[Entries taken from a collection]

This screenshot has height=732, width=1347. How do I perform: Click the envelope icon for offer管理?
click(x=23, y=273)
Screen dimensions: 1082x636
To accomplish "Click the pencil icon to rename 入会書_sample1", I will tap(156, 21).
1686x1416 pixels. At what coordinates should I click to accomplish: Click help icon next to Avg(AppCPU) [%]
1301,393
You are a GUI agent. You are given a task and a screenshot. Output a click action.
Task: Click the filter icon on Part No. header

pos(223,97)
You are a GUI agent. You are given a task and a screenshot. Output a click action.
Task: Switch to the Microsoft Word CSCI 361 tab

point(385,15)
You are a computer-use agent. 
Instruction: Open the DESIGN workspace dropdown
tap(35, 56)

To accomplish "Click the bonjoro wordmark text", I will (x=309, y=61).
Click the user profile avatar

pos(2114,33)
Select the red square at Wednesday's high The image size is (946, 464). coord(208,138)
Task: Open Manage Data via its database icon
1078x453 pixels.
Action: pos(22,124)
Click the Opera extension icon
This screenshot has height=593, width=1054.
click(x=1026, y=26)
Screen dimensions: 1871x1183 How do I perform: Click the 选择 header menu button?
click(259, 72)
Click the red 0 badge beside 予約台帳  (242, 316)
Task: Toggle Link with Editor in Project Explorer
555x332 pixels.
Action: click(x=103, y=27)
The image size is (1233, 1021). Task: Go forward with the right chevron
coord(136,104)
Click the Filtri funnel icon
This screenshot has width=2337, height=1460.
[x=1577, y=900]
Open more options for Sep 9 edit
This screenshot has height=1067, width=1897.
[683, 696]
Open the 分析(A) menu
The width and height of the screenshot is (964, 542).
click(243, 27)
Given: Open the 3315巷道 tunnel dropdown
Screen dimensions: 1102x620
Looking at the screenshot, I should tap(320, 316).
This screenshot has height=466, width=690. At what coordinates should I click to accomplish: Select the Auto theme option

Exercise instructions:
The answer is the data above, retyped exactly in full.

Solution:
This screenshot has height=732, width=1347. How do I perform: Click the envelope icon for offer管理?
click(x=23, y=273)
Screen dimensions: 1082x636
To accomplish "Click the pencil icon to rename 入会書_sample1", I will tap(156, 21).
1686x1416 pixels. At what coordinates should I click to accomplish: Click help icon next to Avg(AppCPU) [%]
1301,393
You are a GUI agent. You are given a task and a screenshot. Output a click action.
Task: Click the filter icon on Part No. header

pos(223,97)
You are a GUI agent. You are given a task and a screenshot. Output a click action.
Task: Switch to the Microsoft Word CSCI 361 tab

point(385,15)
You are a computer-use agent. 
Instruction: Open the DESIGN workspace dropdown
tap(35, 56)

To accomplish "Click the bonjoro wordmark text", I will (x=309, y=61).
Click the user profile avatar

pos(2114,33)
Select the red square at Wednesday's high The image size is (946, 464). coord(208,138)
Task: Open Manage Data via its database icon
1078x453 pixels.
Action: pos(22,124)
Click the Opera extension icon
This screenshot has height=593, width=1054.
click(x=1026, y=26)
Screen dimensions: 1871x1183 How do I perform: Click the 选择 header menu button?
click(259, 72)
Click the red 0 badge beside 予約台帳  (242, 316)
Task: Toggle Link with Editor in Project Explorer
555x332 pixels.
Action: click(x=103, y=27)
The image size is (1233, 1021). Task: Go forward with the right chevron
coord(136,104)
Click the Filtri funnel icon
This screenshot has width=2337, height=1460.
[x=1577, y=900]
Open more options for Sep 9 edit
This screenshot has height=1067, width=1897.
[683, 696]
Open the 分析(A) menu
The width and height of the screenshot is (964, 542).
click(243, 27)
Given: Open the 3315巷道 tunnel dropdown
Screen dimensions: 1102x620
Looking at the screenshot, I should tap(320, 316).
This screenshot has height=466, width=690. At what coordinates should I click to accomplish: Select the Auto theme option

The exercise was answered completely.